TASK BRIEF: In the entries that follow, copy exactly each line from the first through the line with "Viewport: 640px width, 427px height.".

----- MATERIAL TO PROCESS -----

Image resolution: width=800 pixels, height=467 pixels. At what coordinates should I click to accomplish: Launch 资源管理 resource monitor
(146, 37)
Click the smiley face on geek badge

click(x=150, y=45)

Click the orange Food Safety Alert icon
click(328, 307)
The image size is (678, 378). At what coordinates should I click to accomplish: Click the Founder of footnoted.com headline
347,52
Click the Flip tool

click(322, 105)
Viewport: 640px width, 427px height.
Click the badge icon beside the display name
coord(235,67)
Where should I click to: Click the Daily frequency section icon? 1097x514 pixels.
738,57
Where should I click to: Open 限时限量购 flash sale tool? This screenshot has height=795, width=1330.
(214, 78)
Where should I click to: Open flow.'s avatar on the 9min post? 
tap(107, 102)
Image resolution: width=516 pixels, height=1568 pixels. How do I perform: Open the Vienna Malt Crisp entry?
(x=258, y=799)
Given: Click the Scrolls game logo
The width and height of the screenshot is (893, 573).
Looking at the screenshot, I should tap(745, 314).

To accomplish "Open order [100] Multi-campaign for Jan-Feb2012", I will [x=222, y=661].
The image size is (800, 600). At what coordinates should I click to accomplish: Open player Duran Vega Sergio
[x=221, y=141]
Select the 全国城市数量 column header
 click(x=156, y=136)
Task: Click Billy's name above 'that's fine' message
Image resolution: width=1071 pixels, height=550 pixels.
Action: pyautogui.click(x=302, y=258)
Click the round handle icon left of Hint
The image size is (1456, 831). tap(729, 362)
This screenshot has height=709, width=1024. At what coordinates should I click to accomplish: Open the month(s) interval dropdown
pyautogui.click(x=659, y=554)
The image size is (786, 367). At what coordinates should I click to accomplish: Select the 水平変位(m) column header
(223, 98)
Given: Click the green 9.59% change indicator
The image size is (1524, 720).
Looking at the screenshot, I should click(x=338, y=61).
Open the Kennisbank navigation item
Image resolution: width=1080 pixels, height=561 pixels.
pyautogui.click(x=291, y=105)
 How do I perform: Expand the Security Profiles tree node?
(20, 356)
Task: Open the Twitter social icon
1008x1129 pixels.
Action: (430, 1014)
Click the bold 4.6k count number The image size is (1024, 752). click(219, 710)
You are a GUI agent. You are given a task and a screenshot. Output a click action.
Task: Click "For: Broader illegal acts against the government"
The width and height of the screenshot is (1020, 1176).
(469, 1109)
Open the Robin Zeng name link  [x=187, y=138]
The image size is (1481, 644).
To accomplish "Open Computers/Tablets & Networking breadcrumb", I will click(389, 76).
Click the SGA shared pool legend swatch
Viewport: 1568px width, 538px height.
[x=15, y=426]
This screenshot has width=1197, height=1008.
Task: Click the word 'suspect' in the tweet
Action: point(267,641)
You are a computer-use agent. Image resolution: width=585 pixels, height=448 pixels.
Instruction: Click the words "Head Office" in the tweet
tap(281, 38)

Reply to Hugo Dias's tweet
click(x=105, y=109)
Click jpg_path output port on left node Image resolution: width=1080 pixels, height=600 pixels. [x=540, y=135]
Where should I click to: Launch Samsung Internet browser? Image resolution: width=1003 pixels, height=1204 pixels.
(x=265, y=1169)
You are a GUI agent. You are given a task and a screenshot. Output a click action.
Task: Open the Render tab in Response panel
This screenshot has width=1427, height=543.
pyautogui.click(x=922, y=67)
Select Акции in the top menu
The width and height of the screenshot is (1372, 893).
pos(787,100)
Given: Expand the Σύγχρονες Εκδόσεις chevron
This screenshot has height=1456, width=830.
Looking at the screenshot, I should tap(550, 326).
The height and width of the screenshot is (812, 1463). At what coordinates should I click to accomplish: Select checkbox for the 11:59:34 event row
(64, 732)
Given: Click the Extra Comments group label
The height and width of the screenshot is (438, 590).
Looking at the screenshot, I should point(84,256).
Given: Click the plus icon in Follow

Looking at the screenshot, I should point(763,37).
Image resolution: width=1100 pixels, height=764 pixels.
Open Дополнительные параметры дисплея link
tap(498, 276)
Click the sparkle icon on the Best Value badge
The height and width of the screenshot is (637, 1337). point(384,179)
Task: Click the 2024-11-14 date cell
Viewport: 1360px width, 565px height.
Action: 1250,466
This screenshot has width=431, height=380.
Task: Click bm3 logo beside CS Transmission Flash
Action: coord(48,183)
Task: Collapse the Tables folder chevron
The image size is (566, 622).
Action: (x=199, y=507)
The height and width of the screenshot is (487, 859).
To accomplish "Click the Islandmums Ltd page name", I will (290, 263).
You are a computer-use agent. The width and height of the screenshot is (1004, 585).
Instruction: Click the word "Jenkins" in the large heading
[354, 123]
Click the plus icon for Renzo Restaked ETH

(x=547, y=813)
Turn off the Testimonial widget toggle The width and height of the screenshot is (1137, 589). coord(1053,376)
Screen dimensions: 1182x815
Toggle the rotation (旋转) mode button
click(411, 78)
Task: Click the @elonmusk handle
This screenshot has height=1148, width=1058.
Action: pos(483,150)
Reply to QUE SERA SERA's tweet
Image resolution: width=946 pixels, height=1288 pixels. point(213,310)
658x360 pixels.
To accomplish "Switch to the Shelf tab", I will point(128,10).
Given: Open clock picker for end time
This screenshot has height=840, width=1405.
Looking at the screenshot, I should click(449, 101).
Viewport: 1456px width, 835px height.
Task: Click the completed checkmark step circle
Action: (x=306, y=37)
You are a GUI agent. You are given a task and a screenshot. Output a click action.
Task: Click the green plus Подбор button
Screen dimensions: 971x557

-----

RESPONSE:
Image resolution: width=800 pixels, height=467 pixels. At what coordinates should I click to accomplish: Launch 资源管理 resource monitor
(146, 37)
Click the smiley face on geek badge

click(x=150, y=45)

Click the orange Food Safety Alert icon
click(328, 307)
The image size is (678, 378). At what coordinates should I click to accomplish: Click the Founder of footnoted.com headline
347,52
Click the Flip tool

click(322, 105)
Viewport: 640px width, 427px height.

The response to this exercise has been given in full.